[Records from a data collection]

——

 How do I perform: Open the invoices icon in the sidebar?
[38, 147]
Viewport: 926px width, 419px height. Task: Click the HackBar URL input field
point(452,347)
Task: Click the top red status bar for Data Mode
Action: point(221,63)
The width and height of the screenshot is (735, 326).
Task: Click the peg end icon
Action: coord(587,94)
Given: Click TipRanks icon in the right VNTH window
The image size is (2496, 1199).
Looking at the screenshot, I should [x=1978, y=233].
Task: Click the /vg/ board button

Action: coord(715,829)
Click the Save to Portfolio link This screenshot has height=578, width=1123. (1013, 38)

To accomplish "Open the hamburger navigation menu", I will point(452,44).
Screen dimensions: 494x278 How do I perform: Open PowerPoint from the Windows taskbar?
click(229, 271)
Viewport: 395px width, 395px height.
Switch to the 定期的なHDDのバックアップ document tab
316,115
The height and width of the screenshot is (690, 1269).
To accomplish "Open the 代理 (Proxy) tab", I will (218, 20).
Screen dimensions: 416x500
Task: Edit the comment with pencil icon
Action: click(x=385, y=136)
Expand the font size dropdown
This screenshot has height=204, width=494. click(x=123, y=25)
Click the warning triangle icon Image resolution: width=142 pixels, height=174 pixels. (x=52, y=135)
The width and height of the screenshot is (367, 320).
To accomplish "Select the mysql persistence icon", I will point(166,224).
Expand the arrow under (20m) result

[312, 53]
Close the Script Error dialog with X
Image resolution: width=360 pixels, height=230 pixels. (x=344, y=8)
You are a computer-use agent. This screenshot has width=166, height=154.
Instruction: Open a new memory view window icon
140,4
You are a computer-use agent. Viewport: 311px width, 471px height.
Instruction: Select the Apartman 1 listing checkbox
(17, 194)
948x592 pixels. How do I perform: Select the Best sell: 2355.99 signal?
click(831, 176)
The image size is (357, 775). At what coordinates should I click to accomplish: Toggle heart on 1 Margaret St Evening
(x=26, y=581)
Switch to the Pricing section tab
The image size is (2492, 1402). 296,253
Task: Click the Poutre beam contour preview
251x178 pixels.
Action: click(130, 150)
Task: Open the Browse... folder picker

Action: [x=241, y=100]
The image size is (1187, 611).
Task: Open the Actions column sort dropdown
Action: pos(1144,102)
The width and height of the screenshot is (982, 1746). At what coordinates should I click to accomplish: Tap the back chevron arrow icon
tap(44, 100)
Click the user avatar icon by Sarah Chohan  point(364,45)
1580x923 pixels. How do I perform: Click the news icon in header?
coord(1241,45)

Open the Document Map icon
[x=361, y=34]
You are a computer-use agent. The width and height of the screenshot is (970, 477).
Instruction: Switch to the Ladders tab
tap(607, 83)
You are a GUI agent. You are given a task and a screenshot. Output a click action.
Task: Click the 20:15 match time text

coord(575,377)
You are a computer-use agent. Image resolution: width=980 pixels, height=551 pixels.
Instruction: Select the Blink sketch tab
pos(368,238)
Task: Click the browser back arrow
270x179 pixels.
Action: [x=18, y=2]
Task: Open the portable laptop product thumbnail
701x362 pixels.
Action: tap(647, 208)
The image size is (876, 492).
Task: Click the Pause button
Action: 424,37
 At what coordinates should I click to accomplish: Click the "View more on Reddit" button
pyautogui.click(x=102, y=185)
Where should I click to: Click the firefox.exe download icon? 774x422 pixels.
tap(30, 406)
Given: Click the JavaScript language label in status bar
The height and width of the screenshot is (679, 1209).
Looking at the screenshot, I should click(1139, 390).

——

Task brief
Rewrite all of the lines above, changing every "Instruction" to "Directive" and leaving everything else the same.

Final answer
 How do I perform: Open the invoices icon in the sidebar?
[38, 147]
Viewport: 926px width, 419px height. Task: Click the HackBar URL input field
point(452,347)
Task: Click the top red status bar for Data Mode
Action: point(221,63)
The width and height of the screenshot is (735, 326).
Task: Click the peg end icon
Action: coord(587,94)
Given: Click TipRanks icon in the right VNTH window
The image size is (2496, 1199).
Looking at the screenshot, I should [x=1978, y=233].
Task: Click the /vg/ board button

Action: coord(715,829)
Click the Save to Portfolio link This screenshot has height=578, width=1123. (1013, 38)

To accomplish "Open the hamburger navigation menu", I will point(452,44).
Screen dimensions: 494x278 How do I perform: Open PowerPoint from the Windows taskbar?
click(229, 271)
Viewport: 395px width, 395px height.
Switch to the 定期的なHDDのバックアップ document tab
316,115
The height and width of the screenshot is (690, 1269).
To accomplish "Open the 代理 (Proxy) tab", I will (218, 20).
Screen dimensions: 416x500
Task: Edit the comment with pencil icon
Action: click(x=385, y=136)
Expand the font size dropdown
This screenshot has height=204, width=494. click(x=123, y=25)
Click the warning triangle icon Image resolution: width=142 pixels, height=174 pixels. (x=52, y=135)
The width and height of the screenshot is (367, 320).
To accomplish "Select the mysql persistence icon", I will point(166,224).
Expand the arrow under (20m) result

[312, 53]
Close the Script Error dialog with X
Image resolution: width=360 pixels, height=230 pixels. (x=344, y=8)
You are a computer-use agent. This screenshot has width=166, height=154.
Directive: Open a new memory view window icon
140,4
You are a computer-use agent. Viewport: 311px width, 471px height.
Directive: Select the Apartman 1 listing checkbox
(17, 194)
948x592 pixels. How do I perform: Select the Best sell: 2355.99 signal?
click(831, 176)
The image size is (357, 775). At what coordinates should I click to accomplish: Toggle heart on 1 Margaret St Evening
(x=26, y=581)
Switch to the Pricing section tab
The image size is (2492, 1402). 296,253
Task: Click the Poutre beam contour preview
251x178 pixels.
Action: click(130, 150)
Task: Open the Browse... folder picker

Action: [x=241, y=100]
The image size is (1187, 611).
Task: Open the Actions column sort dropdown
Action: pos(1144,102)
The width and height of the screenshot is (982, 1746). At what coordinates should I click to accomplish: Tap the back chevron arrow icon
tap(44, 100)
Click the user avatar icon by Sarah Chohan  point(364,45)
1580x923 pixels. How do I perform: Click the news icon in header?
coord(1241,45)

Open the Document Map icon
[x=361, y=34]
You are a computer-use agent. The width and height of the screenshot is (970, 477).
Directive: Switch to the Ladders tab
tap(607, 83)
You are a GUI agent. You are given a task and a screenshot. Output a click action.
Task: Click the 20:15 match time text

coord(575,377)
You are a computer-use agent. Image resolution: width=980 pixels, height=551 pixels.
Directive: Select the Blink sketch tab
pos(368,238)
Task: Click the browser back arrow
270x179 pixels.
Action: [x=18, y=2]
Task: Open the portable laptop product thumbnail
701x362 pixels.
Action: tap(647, 208)
The image size is (876, 492).
Task: Click the Pause button
Action: 424,37
 At what coordinates should I click to accomplish: Click the "View more on Reddit" button
pyautogui.click(x=102, y=185)
Where should I click to: Click the firefox.exe download icon? 774x422 pixels.
tap(30, 406)
Given: Click the JavaScript language label in status bar
The height and width of the screenshot is (679, 1209).
Looking at the screenshot, I should click(1139, 390).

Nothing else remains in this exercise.